From LeBlanc on Twitter:

Dear Coyotes fans, it's official and we are thrilled to be the owners of this wonderful franchise. Go Yotes! #heretostay

— Anthony LeBlanc (@anthonydleblanc) August 5, 2013

Again, I want this to be over. So I hope my cynicism is just a Pavlovian response after all these years.

It’s that damn out-clause. The one the team holds, although the city won’t. There are going to be thresholds to hit and success that needs to be maintained, and there are obviously mechanisms in place in which the city gets its losses covered if the team leaves.

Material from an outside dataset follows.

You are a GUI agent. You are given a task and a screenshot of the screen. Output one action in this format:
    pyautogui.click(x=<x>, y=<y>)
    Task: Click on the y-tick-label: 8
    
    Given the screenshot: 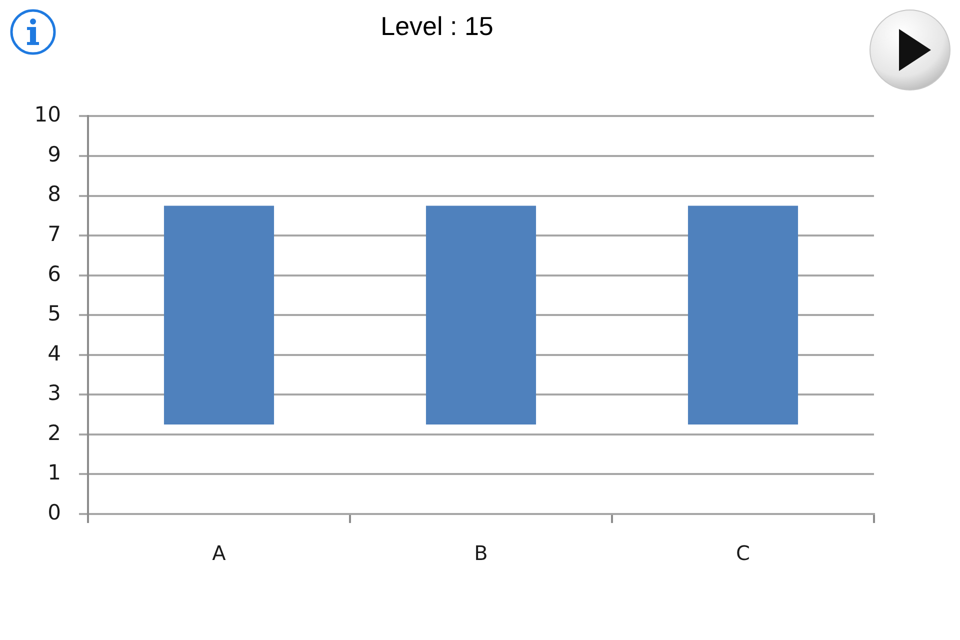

But the fact is that it still can leave.

Craig Morgan of Fox Sports Arizona talked with Gosbee about that:

Critics have noted that IceArizona, formerly known as Renaissance Sports and Entertainment, has a five-year out clause it can exercise if its losses should equal or exceed $50 million over that span, but Gosbee said those predictions don’t concern him. “Nobody in my group talks about moving or where we would move. Half the guys have financial or real estate interests in Arizona, and some are moving or retiring down there,” Gosbee said, noting he plans to buy a home in the Valley. (His Calgary home was destroyed by recent floods.)

“We think the model works, and there are lots of attributes that make Phoenix attractive. I want to own this team for the next 30 to 40 years in Arizona.”

I know, I know … raining on the parade floats and all that. Pessimism on a day of optimism. But there have been other suitors for this franchise that have sought the same escape hatch, and it’s always been a tough amendment to accept when the only way you’re going to grow the franchise was through a total, unwavering commitment to the fan base. I don’t see how an out clause cements that relationship. The sword still dangles over their heads.

(Maybe it was sweetening the pot so their other shortcomings were obscured, but the Ice Edge bid that LeBlanc was a part of was one of the few offers that didn’t contain an out clause. And, to the surprise of no one with a modicum of understanding about the human condition, they were immediate fan darlings.)

As I tried to explain to some Coyotes fans earlier in the day: You can take issue with the deal that was cut and still support the market as an NHL city. These are not mutually exclusive notions.

I want hockey to succeed in Glendale, I really do; I’m just not convinced it will under these terms.

Time will tell. In the short term, Coyotes fans get a few years without having to live under this cloud of uncertainty or with the sound of trucks backing up to the arena echoing through the desert. These are amazing hockey fans that have been defecated on from all angles. (I know, gross.) Congrats to them for sticking it through and not having to decide whether to root for Shane Doan as a Nordique.

If this is the end of this multi-year nightmare, let it be known that the Coyotes Saga remains one of the most exhilarating yet exhausting, fascinating yet tedious, informative yet mind-numbing high-stakes stories I’ve ever covered.

It began with a struggle over a renegade billionaire trying to subvert the NHL's system to steal a former Canadian team from its U.S. home and bring it back to Canada.

It ended with a hold-your-nose-and-vote-yes deal from a city council and a press release from the NHL in August.

Talk about your diminishing returns.